## TEXTE FOURNI:
┄┄┄┄┄┄
C'est à l'échelle mondiale qu'il faut désormais inventer de nouveaux concepts mobilisateurs, pour parvenir à cet idéal : l'égalité en dignité et en droit de tous les êtres humains.

Françoise Héritier, anthropologue, ethnologue, féministe, femme politique, scientifique (1933 – 2017)

Reconnaissance de la domination adulte, et donc des femmes sur les enfants, par une sociologue féministe

Christine Delphy. Photo lmsi.

Nous souhaitons ici vous signaler deux articles écrits par Christine Delphy, sociologue féministe, sur la domination adulte.

La reconnaissance de la domination des adultes, et donc des femmes, sur les enfants est une question douloureuse. Christine Delphy l’aborde dans la préface de son article “L’état d’exception : La dérogation au droit commun comme fondement de la sphère privée1. L’article, paru pour la première fois en 1995 dans Nouvelles Questions féministes, vol. 16, n° 4, est publié actuellement dans Penser le genre.
┄┄┄┄┄┄
## DONNÉES FOURNIES:
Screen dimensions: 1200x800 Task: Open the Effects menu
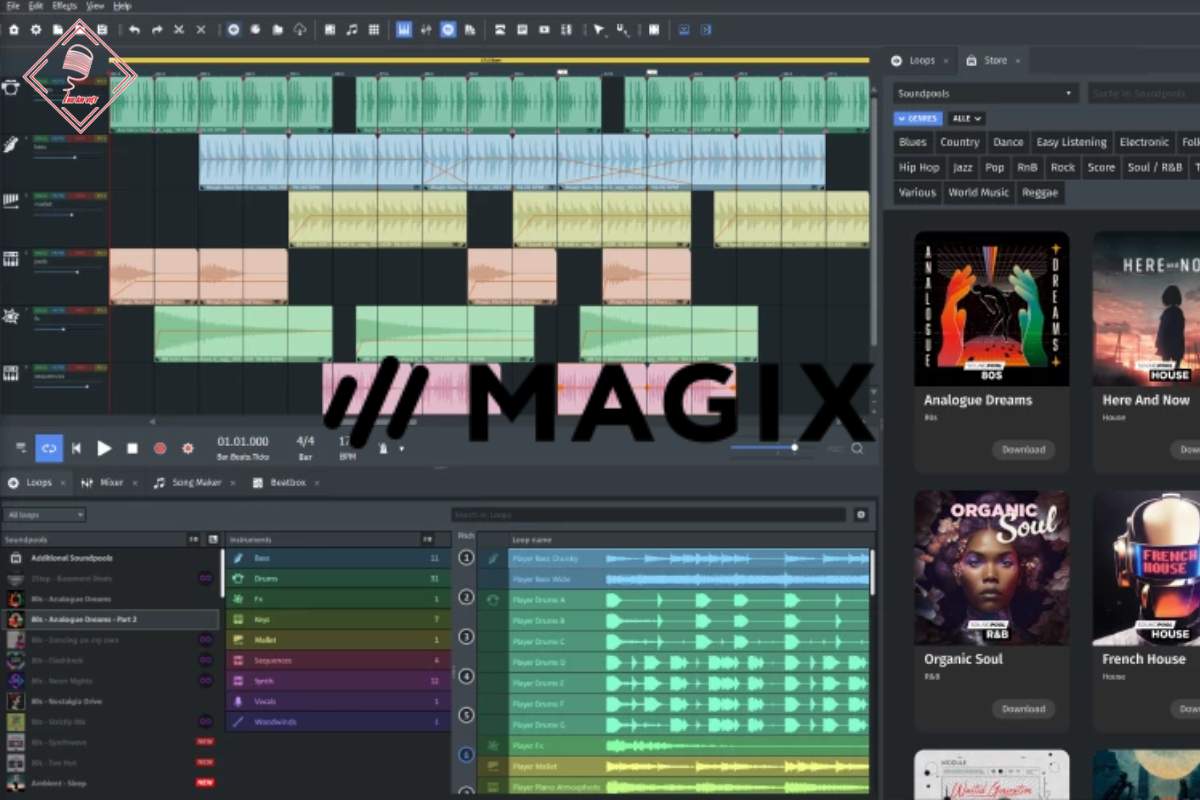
┄┄┄┄┄┄
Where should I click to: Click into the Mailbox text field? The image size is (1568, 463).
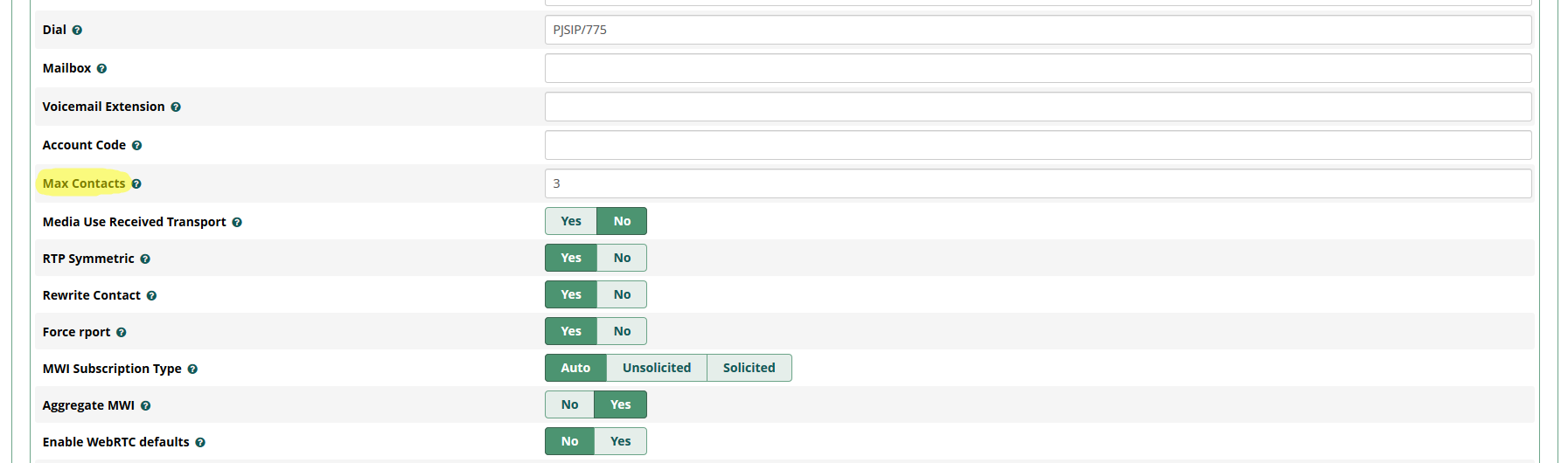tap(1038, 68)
┄┄┄┄┄┄
## CONSIGNE ÉCRITE 1:
Reproduisez tel quel le passage du texte fourni qui va de « C'est à l'échelle » jusqu'à « les êtres humains. » inclus.
## CONSIGNE ÉCRITE 2:
Répondez à ces questions sur le texte fourni :
(a) Quelles années de naissance et de décès sont indiquées pour Françoise Héritier ?
(b) Combien d'articles de Christine Delphy le texte signale-t-il ?
(c) Dans quelle revue et en quelle année l'article a-t-il paru pour la première fois ?

## RÉPONSE COMPLÈTE 1:
C'est à l'échelle mondiale qu'il faut désormais inventer de nouveaux concepts mobilisateurs, pour parvenir à cet idéal : l'égalité en dignité et en droit de tous les êtres humains.

## RÉPONSE COMPLÈTE 2:
(a) 1933 et 2017.
(b) Deux.
(c) Dans Nouvelles Questions féministes, en 1995.